Technology and Seniors

by Steven Moses, CSA CDP CPRS

More and more seniors are becoming familiar with communication technology, especially over the last year and a half as they have lived through isolation caused by the pandemic.  But while COVID has certainly accelerated older adults’ interest in tech, this trend was already on the rise. In 2000, only 14% of people over 65 were internet users, and over the last 20 years, that number has risen to 73%. Technology gives seniors, families, caregivers and medical professionals quicker access to more information than ever before. 

Seniors have become more dependent on technology to communicate with loved ones through video calls and social media, and they are much more avid technology users as a result. According to a study conducted by the AARP, more than half of people surveyed over the age of 50 own a tablet. However, technology is affecting seniors in more ways than access to social media and television shows. With the entire world now at our fingertips, advancements in technology are helping to keep seniors safer and happier than ever.

Wearable Technology for Elders

In 2018, a product hit the market that drastically changed the senior care industry: the Apple Watch Series 4. While numerous wearable devices already tracked health metrics like heart rate, the fourth generation of the popular Apple Watch launched new features, including fall detection. When the device detects that the user has experienced a hard fall, it can give them the option to call emergency services directly from their wrist. If the watch detects that the user is immobile, or unable to grant permission to make the call, it will begin to buzz and alert for 30 seconds. When that time is up, the watch will call emergency services, then notify the user’s emergency contacts of the detected fall. 

This feature alone has allowed families to breathe a sigh of relief for their elderly loved ones living independently at home. In addition to fall detection, the Apple Watch includes features such as blood oxygen monitoring, heart tracking and the capability to perform an electrocardiogram. The information gathered from these features can easily be shared with doctors or other medical professionals to help provide accurate diagnoses and treatments.
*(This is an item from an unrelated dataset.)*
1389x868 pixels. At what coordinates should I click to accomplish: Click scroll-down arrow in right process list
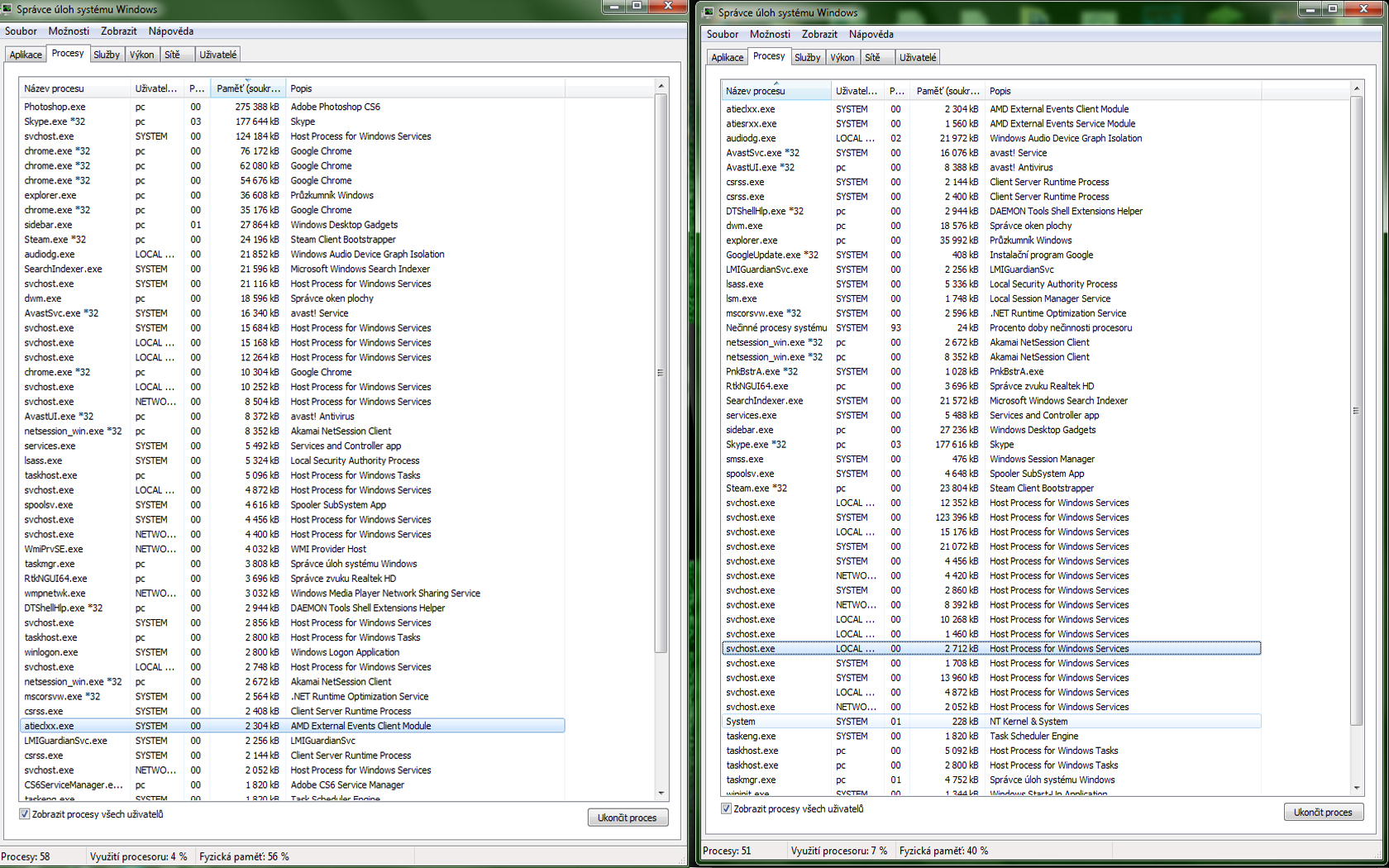(1356, 788)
Several other companies have made strides in the world of wearable technology for older adults. The Freedom 2.0 created by Medical Guardian was designed with features specifically for seniors in mind. The watch includes advanced location tracking, as well as automated alerts to help seniors manage their day-to-day tasks including taking their medication, appointment reminders, caregiver messaging capabilities and more.

Technology in Senior Communities

Senior living communities also employ technology to help keep their residents safe. CERTUS Premier Memory Care Living in Orlando, Fla. has motion sensors in every room to monitor its residents’ safety. Often, seniors living with Alzheimer’s disease or other forms of dementia are unable to remember that they need ambulation assistance devices, such as a wheelchair or walker. The motion sensors in each room give peace of mind to caregivers, families and seniors because the moment a senior is in need of ambulatory support, the staff is notified. This technology allows caregivers to prevent serious injury before it happens. 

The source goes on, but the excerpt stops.